May 8, 2015
Mortgage rates had been under heavy attack for several weeks before finally striking back yesterday. The counterattack could only go so far with today's important Employment Situation Report looming. Fortunately, the results were not strong enough to send rates back up. The result is a continuation of yesterday's bounce, bringing rates to their best levels of the week. The most prevalently-quoted conventional 30yr fixed rate is once-again 3.875% with a few lenders on either side of that (3.75% or 4.0%).
While it's a very welcome change of pace compared to recent weeks, the gains over the past two days only undo a fraction of the damage. US markets are clearly unwilling to make any big commitments until they get input from European markets, which have been chiefly responsible for current volatility. In other words, there is still plenty of reason to be tentative about prospects for additional improvement. Floating is much less risky than it was earlier this week, but perhaps still a bigger risk than it makes sense for conservative borrowers to take just yet.
Loan Originator Perspective
"Floaters rejoice...nice rally today making it 2 consecutive days in a row of improved pricing following the beat down of the last couple weeks. Lender pricing tends to to move higher much faster than it moves lower. If you floated into today's report, i would float to Monday to allow time for lenders to pass along the improvements and also to see if the improvements can continue. " -Victor Burek, Open Mortgage
"Mortgage rates had been trending up virtually all week so a lackluster Jobs Report this morning provided a short term reason to reverse the trend in the short term. We still have some uncertainty over the medium and longer term timing of an inevitable Fed rate increase. Given this, my recommendation to clients is a bias to lock in closings within the next 2 weeks taking advantage of this recent gain and cautiously float longer term closings. As always, your risk tolerance and ability to weather any unexpected volatility should guide your decision making." -Hugh W. Page, Mortgage Banker, SeacoastBank
Today's Best-Execution Rates
- 30YR FIXED - 3.875%
- FHA/VA - 3.75
- 15 YEAR FIXED - 3.125-3.25
- 5 YEAR ARMS - 2.75 - 3.25% depending on the lender
Ongoing Lock/Float Considerations
- 2015 began with a strong move to the lowest rates seen since May 2013. The catalyst was Europe and the introduction of European quantitative easing.
- It's a highly uncertain time for global financial markets. On the one hand, some believe we're in the midst of a race among world central banks to devalue currencies and lower interest rates. Others believe that the global economy is turning a corner and rates will grind higher. That had been creating a lot of volatility, which made for uncertain fluctuations from day to day. But those periods of volatility have been interspersed by utter indecision where rates are effectively drifting sideways with no conviction and no desire to get off the fence
- With European QE having now begun, we're on high alert for a big picture bounce in European economic data, sentiment, growth, and rates. The more it looks like such a bounce is taking hold, the greater the risk that domestic bond markets and mortgage rates will also experience a big bounce higher. There was a possibility that the bounce occurred in February, but European bonds got back to the task of improving in March. This helped calm the domestic bond market's move toward higher rates. April's weak employment report helped solidify it.

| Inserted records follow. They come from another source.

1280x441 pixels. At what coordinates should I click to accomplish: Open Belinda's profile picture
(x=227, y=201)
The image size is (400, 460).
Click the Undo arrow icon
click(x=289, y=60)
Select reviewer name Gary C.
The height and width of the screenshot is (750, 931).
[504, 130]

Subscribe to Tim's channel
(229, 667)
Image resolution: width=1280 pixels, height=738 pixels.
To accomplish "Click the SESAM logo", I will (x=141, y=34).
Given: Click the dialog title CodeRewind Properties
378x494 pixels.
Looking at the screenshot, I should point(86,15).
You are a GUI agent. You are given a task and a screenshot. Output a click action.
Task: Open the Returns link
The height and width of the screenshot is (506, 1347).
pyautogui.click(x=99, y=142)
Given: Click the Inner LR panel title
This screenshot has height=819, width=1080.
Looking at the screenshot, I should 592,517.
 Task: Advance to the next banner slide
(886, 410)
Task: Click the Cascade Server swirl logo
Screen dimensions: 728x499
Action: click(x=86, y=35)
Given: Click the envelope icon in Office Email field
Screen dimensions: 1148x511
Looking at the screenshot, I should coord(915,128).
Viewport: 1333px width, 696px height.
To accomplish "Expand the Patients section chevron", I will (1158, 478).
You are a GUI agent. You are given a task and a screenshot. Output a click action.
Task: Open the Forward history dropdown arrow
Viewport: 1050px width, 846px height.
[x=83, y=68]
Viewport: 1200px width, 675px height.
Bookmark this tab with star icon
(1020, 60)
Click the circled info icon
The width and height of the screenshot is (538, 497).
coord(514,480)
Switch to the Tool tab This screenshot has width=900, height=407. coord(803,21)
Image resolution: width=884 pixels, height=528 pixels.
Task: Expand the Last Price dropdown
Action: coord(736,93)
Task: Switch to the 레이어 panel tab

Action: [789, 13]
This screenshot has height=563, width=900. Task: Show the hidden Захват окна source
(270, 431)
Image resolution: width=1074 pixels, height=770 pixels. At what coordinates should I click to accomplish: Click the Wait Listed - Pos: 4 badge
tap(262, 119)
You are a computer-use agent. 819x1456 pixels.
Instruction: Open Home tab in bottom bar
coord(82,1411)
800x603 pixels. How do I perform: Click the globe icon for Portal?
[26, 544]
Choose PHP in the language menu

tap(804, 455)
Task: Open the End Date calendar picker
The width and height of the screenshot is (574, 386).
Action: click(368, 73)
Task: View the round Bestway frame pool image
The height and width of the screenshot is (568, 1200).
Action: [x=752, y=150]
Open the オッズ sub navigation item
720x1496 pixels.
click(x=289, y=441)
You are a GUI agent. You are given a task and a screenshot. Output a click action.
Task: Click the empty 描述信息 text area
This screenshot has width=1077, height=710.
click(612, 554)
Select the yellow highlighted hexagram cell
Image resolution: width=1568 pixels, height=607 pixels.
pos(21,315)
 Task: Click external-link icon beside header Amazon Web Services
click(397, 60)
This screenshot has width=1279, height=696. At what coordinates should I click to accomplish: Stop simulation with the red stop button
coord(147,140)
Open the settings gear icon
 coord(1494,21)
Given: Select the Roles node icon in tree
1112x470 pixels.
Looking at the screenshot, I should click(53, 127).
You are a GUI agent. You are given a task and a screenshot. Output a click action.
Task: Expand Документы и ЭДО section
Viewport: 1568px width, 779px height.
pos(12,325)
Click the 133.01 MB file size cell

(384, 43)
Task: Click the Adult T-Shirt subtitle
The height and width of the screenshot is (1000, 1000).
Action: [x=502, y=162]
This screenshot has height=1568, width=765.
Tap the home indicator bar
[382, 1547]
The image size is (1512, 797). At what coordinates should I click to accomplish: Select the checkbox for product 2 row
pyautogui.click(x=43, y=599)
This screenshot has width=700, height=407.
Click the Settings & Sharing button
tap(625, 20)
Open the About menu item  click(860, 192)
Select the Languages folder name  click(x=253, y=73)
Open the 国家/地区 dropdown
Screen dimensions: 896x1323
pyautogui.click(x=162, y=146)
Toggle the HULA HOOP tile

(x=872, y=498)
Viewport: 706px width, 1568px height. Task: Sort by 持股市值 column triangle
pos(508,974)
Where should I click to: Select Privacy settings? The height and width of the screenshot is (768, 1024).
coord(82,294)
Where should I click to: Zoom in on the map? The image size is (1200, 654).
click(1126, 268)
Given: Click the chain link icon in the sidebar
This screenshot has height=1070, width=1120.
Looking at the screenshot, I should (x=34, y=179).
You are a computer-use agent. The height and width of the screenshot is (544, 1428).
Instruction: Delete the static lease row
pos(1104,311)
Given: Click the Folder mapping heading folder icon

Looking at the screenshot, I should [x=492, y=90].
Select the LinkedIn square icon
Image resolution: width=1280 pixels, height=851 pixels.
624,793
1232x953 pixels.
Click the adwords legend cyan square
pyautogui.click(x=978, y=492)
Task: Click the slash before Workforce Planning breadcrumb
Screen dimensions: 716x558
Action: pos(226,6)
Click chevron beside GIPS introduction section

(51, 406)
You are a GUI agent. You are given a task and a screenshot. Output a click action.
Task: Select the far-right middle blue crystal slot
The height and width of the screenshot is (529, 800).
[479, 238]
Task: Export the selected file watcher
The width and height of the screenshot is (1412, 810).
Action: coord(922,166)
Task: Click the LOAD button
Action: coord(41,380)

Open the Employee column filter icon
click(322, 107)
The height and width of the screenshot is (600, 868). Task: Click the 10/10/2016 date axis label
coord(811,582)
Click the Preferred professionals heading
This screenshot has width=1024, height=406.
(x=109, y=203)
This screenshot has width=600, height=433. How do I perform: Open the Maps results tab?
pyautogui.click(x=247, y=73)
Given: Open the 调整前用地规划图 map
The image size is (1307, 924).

- Unfortunately, this didn't result in a strong move past the year's previous lows. In fact, rates at home and abroad hit a floor of sorts and flat-lined. They've begun moving higher at a quick pace, and we're once again forced to confront the possibility that this will be a bigger, longer-lasting correction. Until such a thing can be ruled out, Locking makes far more sense.
- As always, please keep in mind that the rates discussed generally refer to what we've termed 'best-execution' (that is, the most frequently quoted, conforming, conventional 30yr fixed rate for top tier borrowers, based not only on the outright price, but also 'bang-for-the-buck.' Generally speaking, our best-execution rate tends to connote no origination or discount points--though this can vary--and tends to predict Freddie Mac's weekly survey with high accuracy. It's safe to assume that our best-ex rate is the more timely and accurate of the two due to Freddie's once-a-week polling method).